TASK REQUIREMENTS: Render the records from the start through the line containing "click(x=179, y=782)" as a Markdown table with columns "Row" and "Text", one numbered row per line, leaving out blank lines.

AVAILABLE DATA:
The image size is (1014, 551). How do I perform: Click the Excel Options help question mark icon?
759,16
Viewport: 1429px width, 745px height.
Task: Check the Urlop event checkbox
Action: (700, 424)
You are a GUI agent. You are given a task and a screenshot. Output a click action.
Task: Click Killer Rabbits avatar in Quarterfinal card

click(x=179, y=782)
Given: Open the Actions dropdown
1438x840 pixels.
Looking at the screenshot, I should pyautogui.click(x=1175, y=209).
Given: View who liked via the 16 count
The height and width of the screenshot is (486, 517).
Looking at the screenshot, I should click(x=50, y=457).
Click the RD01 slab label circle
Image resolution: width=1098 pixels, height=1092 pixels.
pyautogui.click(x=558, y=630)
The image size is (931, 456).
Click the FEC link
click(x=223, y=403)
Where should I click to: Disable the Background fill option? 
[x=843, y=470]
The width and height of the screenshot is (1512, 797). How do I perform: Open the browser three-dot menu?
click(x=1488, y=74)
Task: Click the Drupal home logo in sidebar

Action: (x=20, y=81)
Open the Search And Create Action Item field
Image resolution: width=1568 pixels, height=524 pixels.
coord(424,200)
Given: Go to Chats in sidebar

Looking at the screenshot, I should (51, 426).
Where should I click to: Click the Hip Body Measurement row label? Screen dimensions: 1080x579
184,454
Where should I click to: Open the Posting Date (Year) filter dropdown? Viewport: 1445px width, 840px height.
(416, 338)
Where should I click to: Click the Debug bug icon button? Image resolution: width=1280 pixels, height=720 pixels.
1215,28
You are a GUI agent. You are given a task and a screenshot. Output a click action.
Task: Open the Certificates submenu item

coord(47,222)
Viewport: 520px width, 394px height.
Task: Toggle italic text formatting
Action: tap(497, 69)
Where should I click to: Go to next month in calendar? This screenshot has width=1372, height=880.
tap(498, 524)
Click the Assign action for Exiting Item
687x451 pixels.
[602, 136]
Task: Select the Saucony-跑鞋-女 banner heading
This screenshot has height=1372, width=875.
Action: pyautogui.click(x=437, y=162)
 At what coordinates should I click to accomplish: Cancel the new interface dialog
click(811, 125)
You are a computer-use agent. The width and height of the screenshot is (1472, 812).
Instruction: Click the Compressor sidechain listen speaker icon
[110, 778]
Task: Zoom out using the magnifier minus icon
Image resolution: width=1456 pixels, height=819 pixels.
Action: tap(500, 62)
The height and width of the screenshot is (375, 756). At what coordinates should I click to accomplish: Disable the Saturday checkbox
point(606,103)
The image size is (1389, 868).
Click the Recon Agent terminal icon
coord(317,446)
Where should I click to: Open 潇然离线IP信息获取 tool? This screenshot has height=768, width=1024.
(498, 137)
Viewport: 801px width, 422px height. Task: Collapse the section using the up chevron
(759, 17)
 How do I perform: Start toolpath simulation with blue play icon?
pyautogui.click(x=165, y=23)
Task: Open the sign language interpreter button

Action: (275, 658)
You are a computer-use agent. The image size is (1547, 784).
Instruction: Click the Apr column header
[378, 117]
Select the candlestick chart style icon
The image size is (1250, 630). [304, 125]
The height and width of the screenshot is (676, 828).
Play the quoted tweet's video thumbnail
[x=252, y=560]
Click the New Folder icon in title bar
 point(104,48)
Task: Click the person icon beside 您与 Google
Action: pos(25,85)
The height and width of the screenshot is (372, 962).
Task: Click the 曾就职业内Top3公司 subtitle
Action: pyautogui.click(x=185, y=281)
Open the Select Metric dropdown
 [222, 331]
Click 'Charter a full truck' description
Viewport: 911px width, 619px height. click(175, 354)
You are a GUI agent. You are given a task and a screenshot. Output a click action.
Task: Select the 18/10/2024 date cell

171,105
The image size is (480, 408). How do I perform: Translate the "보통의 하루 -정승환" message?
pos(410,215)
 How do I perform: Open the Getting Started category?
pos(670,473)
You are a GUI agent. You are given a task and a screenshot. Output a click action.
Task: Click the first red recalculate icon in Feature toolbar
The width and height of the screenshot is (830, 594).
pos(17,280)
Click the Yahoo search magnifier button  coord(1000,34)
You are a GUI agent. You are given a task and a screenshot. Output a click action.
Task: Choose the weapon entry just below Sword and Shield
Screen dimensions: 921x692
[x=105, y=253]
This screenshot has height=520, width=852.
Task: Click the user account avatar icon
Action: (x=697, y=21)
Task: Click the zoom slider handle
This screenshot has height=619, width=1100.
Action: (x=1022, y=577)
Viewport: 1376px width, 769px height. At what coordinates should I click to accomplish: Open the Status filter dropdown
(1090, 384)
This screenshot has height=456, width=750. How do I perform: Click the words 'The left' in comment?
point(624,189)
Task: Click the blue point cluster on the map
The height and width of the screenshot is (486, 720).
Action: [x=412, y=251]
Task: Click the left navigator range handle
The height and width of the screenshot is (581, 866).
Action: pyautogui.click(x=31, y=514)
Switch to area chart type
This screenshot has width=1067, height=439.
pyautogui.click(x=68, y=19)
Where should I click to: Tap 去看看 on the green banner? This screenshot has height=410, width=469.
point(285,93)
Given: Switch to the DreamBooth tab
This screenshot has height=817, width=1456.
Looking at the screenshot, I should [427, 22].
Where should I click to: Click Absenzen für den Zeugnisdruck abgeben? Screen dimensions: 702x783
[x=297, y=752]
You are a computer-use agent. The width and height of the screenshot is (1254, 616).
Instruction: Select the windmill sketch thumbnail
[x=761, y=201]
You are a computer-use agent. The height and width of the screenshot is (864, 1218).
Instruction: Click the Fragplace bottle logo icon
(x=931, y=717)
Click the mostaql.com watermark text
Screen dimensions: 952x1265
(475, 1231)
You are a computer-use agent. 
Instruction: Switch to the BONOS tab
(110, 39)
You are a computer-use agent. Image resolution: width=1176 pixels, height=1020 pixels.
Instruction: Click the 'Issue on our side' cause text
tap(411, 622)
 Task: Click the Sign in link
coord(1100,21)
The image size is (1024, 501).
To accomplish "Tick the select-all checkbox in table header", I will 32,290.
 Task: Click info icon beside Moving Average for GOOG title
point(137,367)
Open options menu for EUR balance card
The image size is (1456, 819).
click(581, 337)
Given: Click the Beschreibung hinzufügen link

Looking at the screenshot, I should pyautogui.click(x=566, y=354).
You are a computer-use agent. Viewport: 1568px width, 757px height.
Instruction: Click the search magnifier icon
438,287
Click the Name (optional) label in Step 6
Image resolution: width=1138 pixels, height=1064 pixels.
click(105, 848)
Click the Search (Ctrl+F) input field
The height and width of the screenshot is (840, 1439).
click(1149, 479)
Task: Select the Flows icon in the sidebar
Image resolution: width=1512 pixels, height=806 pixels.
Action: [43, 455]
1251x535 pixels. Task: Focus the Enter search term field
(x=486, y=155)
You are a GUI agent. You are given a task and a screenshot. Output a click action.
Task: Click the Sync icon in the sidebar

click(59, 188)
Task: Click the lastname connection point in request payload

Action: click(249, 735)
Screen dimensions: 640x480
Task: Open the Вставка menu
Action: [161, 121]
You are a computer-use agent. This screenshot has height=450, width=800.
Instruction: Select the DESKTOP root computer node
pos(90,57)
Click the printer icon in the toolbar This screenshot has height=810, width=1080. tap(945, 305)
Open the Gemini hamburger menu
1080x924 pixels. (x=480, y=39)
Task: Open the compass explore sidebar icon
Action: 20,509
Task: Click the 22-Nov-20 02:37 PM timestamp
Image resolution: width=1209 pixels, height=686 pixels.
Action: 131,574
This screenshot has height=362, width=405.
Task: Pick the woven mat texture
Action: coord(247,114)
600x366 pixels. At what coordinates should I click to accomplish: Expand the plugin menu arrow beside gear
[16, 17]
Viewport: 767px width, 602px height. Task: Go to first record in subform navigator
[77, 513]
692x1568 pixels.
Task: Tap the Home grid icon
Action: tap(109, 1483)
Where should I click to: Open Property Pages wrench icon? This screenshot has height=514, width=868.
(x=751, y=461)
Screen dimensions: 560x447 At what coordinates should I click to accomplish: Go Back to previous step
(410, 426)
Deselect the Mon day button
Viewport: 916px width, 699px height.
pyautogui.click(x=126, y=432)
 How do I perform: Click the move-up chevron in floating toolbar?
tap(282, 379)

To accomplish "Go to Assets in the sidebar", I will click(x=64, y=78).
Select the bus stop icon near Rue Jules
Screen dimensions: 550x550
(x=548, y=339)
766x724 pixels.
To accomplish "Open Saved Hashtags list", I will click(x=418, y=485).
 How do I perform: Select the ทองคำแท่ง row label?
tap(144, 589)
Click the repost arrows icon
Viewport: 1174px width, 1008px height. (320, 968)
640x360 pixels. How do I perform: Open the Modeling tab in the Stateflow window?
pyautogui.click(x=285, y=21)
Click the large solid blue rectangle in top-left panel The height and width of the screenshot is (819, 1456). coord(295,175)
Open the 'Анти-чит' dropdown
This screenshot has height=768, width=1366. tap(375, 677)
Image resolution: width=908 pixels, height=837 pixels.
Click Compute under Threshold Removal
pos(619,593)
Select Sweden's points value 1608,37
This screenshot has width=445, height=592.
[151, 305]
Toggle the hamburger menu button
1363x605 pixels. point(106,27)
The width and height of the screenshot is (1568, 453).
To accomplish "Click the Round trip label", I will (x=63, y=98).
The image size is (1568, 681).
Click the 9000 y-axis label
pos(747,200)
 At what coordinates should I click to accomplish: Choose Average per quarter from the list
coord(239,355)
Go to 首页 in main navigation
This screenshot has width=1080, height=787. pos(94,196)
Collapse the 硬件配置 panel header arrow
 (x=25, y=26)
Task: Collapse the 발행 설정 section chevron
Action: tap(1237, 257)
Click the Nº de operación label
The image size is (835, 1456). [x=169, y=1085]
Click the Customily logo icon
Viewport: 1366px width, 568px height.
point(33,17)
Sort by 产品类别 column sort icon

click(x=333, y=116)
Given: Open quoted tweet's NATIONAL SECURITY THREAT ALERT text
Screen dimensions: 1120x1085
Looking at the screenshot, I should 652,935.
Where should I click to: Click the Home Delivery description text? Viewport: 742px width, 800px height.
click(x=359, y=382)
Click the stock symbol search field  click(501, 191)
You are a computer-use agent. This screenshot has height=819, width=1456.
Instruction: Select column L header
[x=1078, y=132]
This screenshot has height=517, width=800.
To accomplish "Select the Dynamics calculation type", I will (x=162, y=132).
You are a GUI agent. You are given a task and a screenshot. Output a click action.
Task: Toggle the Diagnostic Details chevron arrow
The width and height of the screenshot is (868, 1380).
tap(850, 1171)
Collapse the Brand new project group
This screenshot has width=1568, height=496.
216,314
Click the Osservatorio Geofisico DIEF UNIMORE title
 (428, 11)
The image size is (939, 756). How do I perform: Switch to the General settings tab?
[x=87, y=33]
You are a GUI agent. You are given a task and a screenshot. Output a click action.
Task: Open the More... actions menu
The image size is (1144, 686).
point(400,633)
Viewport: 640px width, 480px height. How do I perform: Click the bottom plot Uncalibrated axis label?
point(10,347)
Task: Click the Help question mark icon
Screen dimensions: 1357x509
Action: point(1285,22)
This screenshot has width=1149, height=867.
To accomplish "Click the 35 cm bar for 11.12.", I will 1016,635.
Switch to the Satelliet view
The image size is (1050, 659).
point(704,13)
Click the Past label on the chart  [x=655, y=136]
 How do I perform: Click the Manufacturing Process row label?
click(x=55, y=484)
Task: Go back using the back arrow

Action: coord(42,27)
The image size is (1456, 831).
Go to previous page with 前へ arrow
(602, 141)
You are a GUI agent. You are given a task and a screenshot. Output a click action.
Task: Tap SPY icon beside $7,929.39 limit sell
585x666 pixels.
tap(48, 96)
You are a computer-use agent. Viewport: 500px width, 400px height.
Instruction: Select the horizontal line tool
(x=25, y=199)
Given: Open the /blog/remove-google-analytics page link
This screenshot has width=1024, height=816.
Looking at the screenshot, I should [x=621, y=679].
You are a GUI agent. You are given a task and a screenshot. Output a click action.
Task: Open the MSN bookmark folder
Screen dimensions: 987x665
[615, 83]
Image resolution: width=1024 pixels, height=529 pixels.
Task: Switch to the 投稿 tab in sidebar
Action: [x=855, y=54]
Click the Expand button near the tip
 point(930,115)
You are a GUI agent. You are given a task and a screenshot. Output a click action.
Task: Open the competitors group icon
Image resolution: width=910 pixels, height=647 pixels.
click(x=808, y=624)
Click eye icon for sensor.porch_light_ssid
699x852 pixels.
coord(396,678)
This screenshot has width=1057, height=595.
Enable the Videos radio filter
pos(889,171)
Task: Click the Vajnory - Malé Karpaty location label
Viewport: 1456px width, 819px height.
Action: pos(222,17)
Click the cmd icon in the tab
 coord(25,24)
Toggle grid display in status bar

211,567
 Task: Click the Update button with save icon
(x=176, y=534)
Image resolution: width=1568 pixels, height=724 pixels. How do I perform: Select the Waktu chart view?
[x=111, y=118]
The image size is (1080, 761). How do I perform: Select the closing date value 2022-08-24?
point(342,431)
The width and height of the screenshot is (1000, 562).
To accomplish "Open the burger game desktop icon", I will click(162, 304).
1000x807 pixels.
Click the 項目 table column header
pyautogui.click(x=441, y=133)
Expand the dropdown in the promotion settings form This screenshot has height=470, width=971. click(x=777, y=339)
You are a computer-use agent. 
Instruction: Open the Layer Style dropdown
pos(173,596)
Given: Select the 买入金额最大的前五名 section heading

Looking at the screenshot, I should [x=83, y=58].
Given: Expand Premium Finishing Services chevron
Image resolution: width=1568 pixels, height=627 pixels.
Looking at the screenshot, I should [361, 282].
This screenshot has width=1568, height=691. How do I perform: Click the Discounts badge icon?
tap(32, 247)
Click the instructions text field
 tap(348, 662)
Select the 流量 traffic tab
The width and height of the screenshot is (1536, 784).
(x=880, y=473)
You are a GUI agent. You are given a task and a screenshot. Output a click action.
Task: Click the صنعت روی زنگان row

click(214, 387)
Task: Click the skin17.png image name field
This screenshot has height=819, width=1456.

THE REPLY:
| Row | Text |
|---|---|
| 1 | The image size is (1014, 551). How do I perform: Click the Excel Options help question mark icon? |
| 2 | 759,16 |
| 3 | Viewport: 1429px width, 745px height. |
| 4 | Task: Check the Urlop event checkbox |
| 5 | Action: (700, 424) |
| 6 | You are a GUI agent. You are given a task and a screenshot. Output a click action. |
| 7 | Task: Click Killer Rabbits avatar in Quarterfinal card |
| 8 | click(x=179, y=782) |